The relations between the women were growing stronger during the process of the project. This is how Lena felt: "Meeting and discussing with all these women, project leaders as well as the other participants, has made me happier and more positive towards life. I've had the opportunity to share my knowledge and my experiences with others, feeling useful and interesting. Talking with others about private things and hearing about how it could be in other countries is also fruitful, especially hearing about how it was in Bosnia during the war and how it is to be a refugee in a new country, has given me perspective on my own problems. It has been good for me to associate with other women, to listen to the others and most of all: to be fully accepted being myself".
All this writing has a main purpose; to bring women related subjects out into the public, and show new ways to knowledge. This could be done in many ways, but gaining ICT-skills combined with empowerment through writing and discussion in the group seems to have been fruitful for most of the participating women. For many women it needs an enormous physical effort to take possession of this new land in cyberspace, that we got a concrete example of when we were going to decide in the group whether the personal presentations should be public or not. One of the participants told us about a relative working in a travel agency, presenting their staff on a homepage on Internet. After that malicious people harassed her. This was the basis of a discussion in the group about the difficulties for women going public and it all ended up with putting the personal presentations behind a password.

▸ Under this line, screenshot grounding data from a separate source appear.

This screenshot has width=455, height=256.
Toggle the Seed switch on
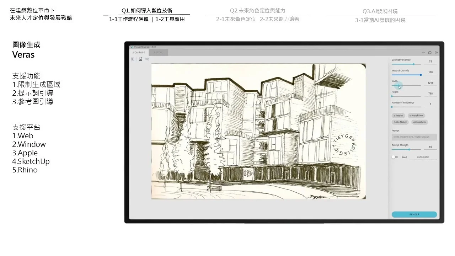coord(395,157)
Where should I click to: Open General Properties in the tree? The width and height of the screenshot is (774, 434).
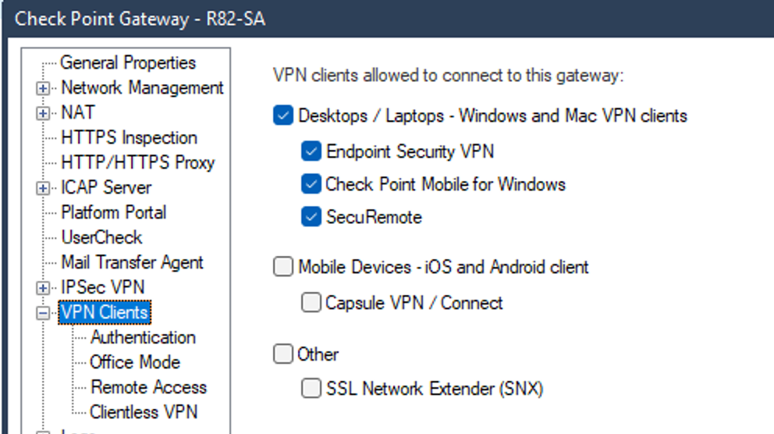pyautogui.click(x=128, y=62)
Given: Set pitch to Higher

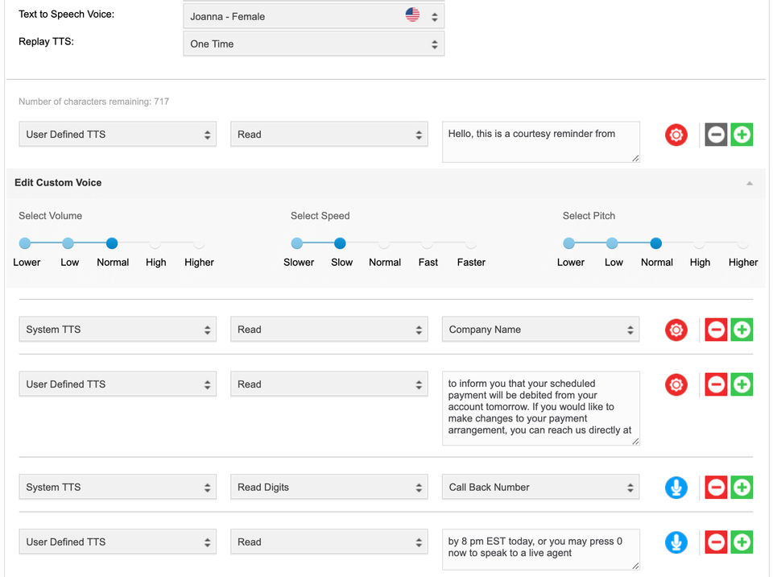Looking at the screenshot, I should tap(742, 243).
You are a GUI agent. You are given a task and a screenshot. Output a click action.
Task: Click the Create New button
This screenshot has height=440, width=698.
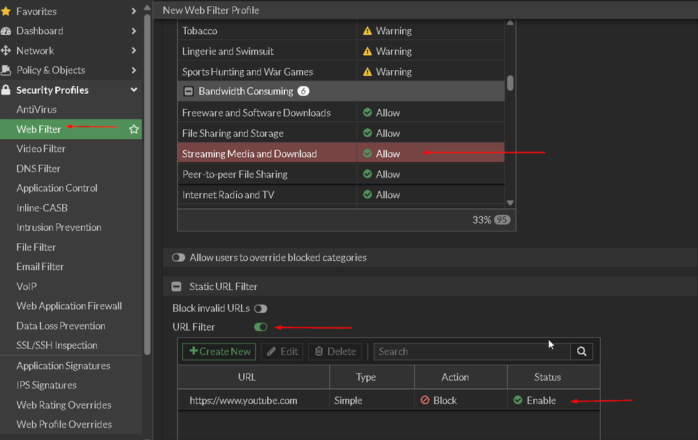[219, 351]
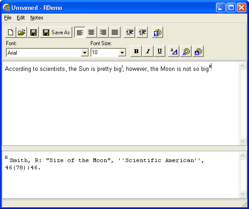Open the Edit menu
Image resolution: width=249 pixels, height=209 pixels.
click(x=21, y=18)
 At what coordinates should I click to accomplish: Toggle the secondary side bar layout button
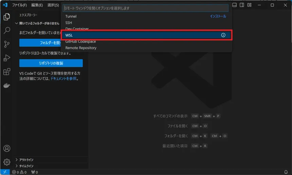pos(242,5)
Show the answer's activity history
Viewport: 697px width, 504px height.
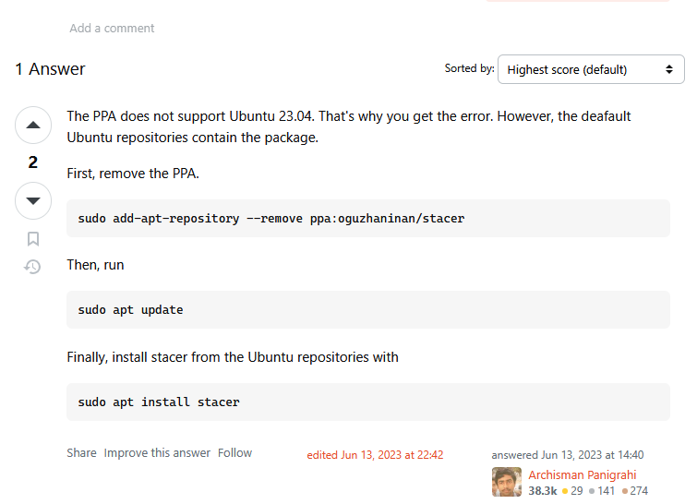[x=32, y=267]
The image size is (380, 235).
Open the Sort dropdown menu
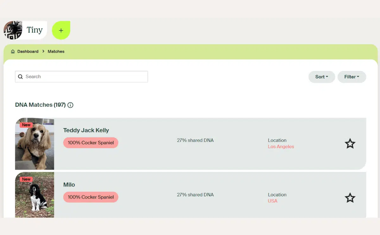tap(321, 77)
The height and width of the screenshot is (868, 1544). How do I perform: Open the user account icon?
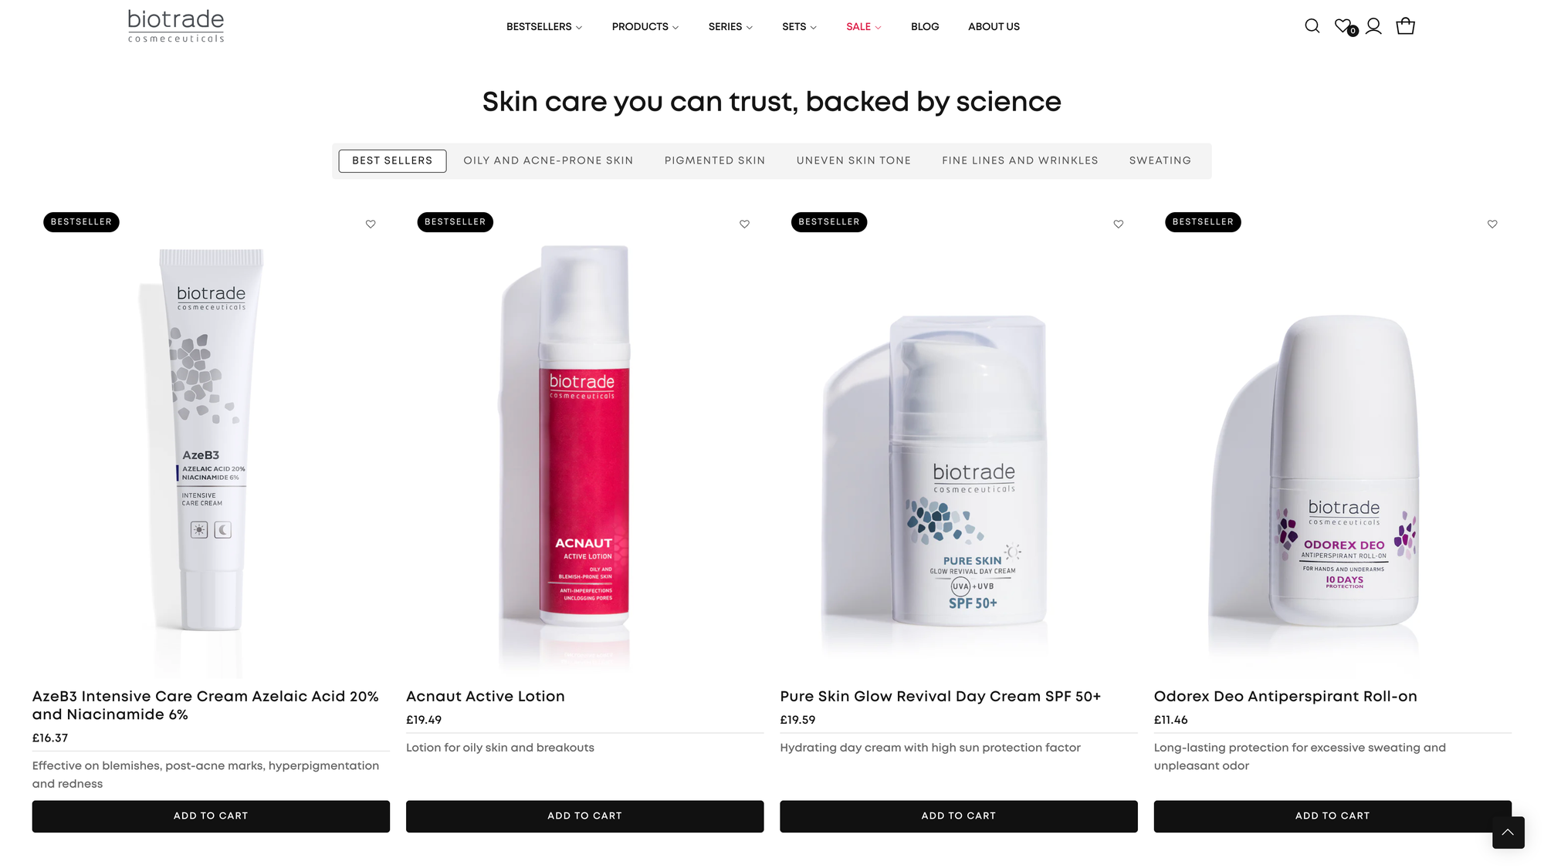coord(1373,26)
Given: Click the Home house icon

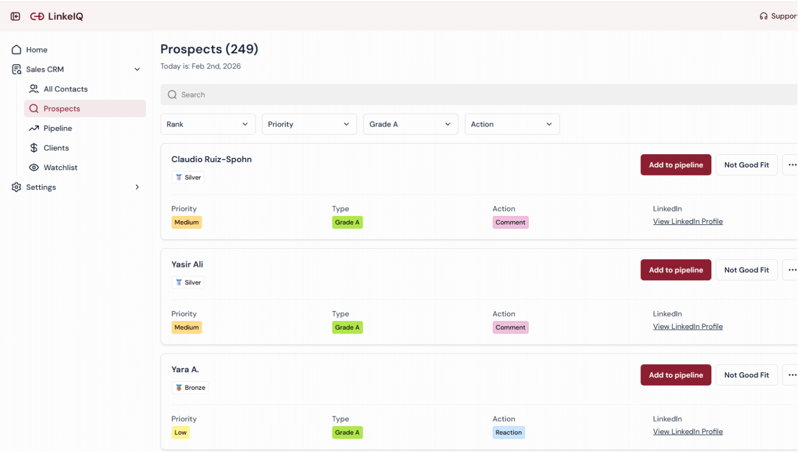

This shows the importance of women representation on the Internet and the fact that even today, we have to fight against forces aiming to exclude women from this public arena. To encourage women to write about their experiences, whether it is an autobiographical text, a letter to a local politician or a poem expressing a feeling, and in a wider context help them to find a path of their own representation and involvement in what goes on in the society still is an on-going process.